As amazing as it may seem, each of these examples is taken from an actual collection file that has been submitted to us:

  1. A bad debt that has been settled and paid for partial payment. When you agree to settle a balance, you agree to take a lesser amount. The settlement could be based on many factors, such as a service dispute, your need for cash flow, or the financial condition of the indebted party. Once the agreed amount is paid you are done. If you change your mind later, you are out of luck. Move on!
  2. A payment plan that you no longer wish to honor. Hopefully, you have documented your payment plans. If you have a well-documented plan, and the other party defaults, then all bets are off. But if you enter into a payment plan with someone who makes the payments as agreed, you cannot change the deal in midstream. We received a collection account from a client where the debtor was religiously paying the agreed amount. A new credit manager came in and did not think the payments were high enough. It was probably a bad deal, but it was the deal they made, and it had not been breached. In this case, the person in question was highly offended as he was really struggling to make the payments, and felt that he had honored his end of the deal, which he had. Not the kind of customer relations story you want to tell!
  3. A debt that has been sold, assigned or factored. Factoring is used to infuse cash into a business. The original creditor sells the debt to a factoring company, and may or may not retain the right to recover the money, depending on the type of factoring arrangement. Make certain you understand your obligations under a factoring arrangements
  4. A debt that you cannot document. If you cannot prove someone owes you money, it will be difficult, if not impossible for you to collect money. Need I say it again – contract, contract, contract!
  5. A debt based on a personal vendetta. You agree to do work for Uncle Tamoush for a reduced price, or for free. Uncle Tamoush and you have a falling out, and you decide to stick it to him by sending him a bill and sending him to collections. Bad debt recovery is not about revenge. It is about getting you paid.
  6. A debt that has been discharged in bankruptcy.
  7. A debt that has is outside the statute of limitations. The statute of limitations is the period of time a debt is legally recoverable. In Maine, the statute is six years. Each state is different though, so check first. Anyway, why would you wait so long?
  8. A debt that is also being worked by another agency. If you want to fire your collection agency, and place the file with another agency, you need to first check the terms of your contract and second, inform them in writing, and get their final report with the correct balance. You can then send it to the new agency.

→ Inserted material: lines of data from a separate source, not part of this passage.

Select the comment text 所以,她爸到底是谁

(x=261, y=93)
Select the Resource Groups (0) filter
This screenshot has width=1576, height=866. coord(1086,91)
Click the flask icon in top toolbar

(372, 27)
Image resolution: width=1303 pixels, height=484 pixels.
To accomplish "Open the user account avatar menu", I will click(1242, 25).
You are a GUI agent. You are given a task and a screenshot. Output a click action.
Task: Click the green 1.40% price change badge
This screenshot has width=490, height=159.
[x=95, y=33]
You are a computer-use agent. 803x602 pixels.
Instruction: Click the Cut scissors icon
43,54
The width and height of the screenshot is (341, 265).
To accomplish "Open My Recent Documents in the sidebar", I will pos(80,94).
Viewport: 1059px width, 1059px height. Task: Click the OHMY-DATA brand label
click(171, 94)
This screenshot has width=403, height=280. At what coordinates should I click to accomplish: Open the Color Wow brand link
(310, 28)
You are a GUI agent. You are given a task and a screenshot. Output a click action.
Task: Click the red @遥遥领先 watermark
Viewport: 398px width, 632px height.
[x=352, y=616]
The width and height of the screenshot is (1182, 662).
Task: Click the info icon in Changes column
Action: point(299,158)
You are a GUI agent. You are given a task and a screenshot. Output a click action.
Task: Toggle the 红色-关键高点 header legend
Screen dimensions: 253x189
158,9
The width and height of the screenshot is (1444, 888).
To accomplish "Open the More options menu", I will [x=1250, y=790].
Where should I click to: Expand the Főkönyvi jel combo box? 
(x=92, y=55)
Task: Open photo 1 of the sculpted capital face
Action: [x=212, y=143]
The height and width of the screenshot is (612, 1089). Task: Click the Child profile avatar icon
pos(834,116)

Which accounts perform best in collections? Generally, any service or product that you have delivered (and can document). If you know that your customer values their credit rating or would possibly need your services in the future, then your collection agency can help provide leverage. Collection agencies can certainly handle some disputes, and but more  complex disputes may  be referred for legal action.

If you are not sure, ask your collection agency. Make sure you give them all the information they will need to tell you if it is a good fit.  Most collection agencies work on a contingency fee basis, which means they do not get paid any money upfront, but are compensated with a percentage of any sums recovered. Just because you are not paying anything upfront, it does not mean the collection agency works for free. You want to develop a long-term profitable relationship with your agency, and the best way to do that is to provide the opportunity to collect files that will not only put money in your pocket but also allow the agency to get paid too.